The Eiffel Tower shut down, France’s vaunted high-speed trains stood still and “at least 800,000 people” protested across France as unions launched nationwide strikes on 5 December over the government’s plan to change the retirement system.
US economist Richard D Wolff responded to the strike by saying people in France are uniting to oppose a worsening in their retirement conditions. And he said:
The mass of the French people are letting the government know they won’t take it.
Paris authorities barricaded the presidential palace and deployed 6,000 police as people gathered in the capital in a mass outpouring of anger at President Emmanuel Macron and his policies.
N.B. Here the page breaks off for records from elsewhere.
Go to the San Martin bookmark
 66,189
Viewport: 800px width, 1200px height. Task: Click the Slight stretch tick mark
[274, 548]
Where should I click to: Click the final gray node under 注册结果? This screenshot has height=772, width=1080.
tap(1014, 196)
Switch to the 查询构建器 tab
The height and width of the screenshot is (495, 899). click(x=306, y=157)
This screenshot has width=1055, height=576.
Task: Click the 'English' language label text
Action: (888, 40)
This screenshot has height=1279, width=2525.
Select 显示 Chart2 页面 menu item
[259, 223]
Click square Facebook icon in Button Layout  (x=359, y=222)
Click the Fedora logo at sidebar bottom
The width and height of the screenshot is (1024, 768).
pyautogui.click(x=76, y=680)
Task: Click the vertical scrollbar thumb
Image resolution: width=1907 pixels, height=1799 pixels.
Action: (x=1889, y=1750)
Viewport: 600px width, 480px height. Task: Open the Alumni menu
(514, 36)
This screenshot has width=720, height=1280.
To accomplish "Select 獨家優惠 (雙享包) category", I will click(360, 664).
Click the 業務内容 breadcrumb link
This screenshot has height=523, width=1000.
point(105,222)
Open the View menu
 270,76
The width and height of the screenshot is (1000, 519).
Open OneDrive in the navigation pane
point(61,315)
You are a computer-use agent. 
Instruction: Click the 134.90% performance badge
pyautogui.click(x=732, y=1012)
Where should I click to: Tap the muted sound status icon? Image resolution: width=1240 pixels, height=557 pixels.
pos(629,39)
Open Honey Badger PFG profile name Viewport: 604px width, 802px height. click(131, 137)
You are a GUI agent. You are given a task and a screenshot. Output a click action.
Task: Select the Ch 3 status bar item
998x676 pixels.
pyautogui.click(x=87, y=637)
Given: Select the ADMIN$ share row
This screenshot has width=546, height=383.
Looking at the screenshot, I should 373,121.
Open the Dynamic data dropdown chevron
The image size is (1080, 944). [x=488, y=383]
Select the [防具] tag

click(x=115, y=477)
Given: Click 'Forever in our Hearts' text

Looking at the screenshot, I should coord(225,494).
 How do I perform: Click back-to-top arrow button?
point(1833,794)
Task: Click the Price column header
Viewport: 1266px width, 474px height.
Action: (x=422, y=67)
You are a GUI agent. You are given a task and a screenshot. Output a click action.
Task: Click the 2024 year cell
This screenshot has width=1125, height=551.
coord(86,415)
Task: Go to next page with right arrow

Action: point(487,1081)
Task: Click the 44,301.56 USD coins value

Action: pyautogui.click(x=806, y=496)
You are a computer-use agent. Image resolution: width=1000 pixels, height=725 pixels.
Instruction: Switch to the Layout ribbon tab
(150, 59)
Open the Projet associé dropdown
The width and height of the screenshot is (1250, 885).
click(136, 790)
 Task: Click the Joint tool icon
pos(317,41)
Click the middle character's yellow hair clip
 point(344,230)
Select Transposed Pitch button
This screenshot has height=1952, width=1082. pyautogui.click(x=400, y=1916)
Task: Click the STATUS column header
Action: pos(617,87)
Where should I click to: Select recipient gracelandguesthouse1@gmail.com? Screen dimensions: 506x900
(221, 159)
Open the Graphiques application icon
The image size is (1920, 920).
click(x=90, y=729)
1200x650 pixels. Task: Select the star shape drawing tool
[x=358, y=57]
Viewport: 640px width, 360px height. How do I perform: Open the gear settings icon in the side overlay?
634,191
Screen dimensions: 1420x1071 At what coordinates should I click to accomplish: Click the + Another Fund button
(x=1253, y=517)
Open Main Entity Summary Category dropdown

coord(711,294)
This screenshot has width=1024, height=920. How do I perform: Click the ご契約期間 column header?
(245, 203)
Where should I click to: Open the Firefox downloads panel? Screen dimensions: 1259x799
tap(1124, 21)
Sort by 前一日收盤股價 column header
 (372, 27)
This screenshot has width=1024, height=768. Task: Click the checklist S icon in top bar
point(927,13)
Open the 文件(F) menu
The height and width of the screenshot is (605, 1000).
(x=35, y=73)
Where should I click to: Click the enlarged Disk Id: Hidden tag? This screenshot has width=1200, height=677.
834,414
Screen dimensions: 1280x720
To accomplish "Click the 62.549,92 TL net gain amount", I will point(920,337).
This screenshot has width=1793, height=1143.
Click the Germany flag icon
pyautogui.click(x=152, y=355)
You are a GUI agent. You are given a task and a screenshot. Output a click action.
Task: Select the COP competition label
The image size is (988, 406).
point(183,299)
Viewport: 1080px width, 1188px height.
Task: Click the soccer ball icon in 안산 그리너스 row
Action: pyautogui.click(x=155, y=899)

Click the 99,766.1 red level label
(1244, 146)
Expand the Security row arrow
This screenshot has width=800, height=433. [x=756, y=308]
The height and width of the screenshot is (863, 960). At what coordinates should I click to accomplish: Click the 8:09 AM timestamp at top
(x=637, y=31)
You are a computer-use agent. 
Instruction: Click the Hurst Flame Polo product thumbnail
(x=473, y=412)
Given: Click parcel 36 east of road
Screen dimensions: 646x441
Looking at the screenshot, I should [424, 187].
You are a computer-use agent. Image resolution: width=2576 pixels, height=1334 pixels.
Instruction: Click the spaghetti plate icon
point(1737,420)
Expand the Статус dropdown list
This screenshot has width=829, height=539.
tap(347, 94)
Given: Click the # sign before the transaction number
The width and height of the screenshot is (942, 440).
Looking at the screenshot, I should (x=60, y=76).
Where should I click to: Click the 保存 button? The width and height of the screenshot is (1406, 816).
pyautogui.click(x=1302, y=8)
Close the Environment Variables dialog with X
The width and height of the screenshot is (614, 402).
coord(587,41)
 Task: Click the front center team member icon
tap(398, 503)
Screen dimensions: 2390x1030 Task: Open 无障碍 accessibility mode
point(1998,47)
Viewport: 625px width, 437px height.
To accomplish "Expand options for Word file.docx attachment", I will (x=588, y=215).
Authorities banned protests in the more sensitive neighbourhoods around the Champs-Elysees avenue, presidential palace, parliament and Notre Dame Cathedral. Police also carried out security checks of more than 6,000 people arriving for the protest and detained 65 even before it started.
The mood was impassioned in the crowd massed on Boulevard Magenta in eastern Paris. Health workers, for example, showed up to decry conditions in hospitals. Environmentalists, meanwhile, emphasised that climate justice and social justice are one and the same. And young and old people roundly condemned the new retirement plan, which they fear would take money out of their pockets and reduce the period of repose the French people expect in the last decades of their lives.
Eric Mettling, who joined the Yellow Vests (Gilets Jaunes) at the start of their movement, said the general strike had brought together social movements across France in a manner unprecedented in recent memory to denounce “the social crisis”. One activist previously told The Canary that the longstanding yellow-vest protests have represented a “deep critique of modern capitalist society”.
Police fired tear gas at a protest in the western French city of Nantes, and thousands of red-vested union activists marched through cities from Marseille on the Mediterranean to Lille in the north.
Public-sector workers fear Macron’s changes will force them to work longer and shrink their pensions. Some private-sector workers share their worries.
Joseph Kakou, who works an overnight security shift in western Paris, walked an hour to get home to the eastern side of town on Thursday morning.
“It doesn’t please us to walk. It doesn’t please us to have to strike,” Kakou told The Associated Press. “But we are obliged to, because we can’t work until 90 years old.”
The strike continued on 6 December, and action is expected to continue.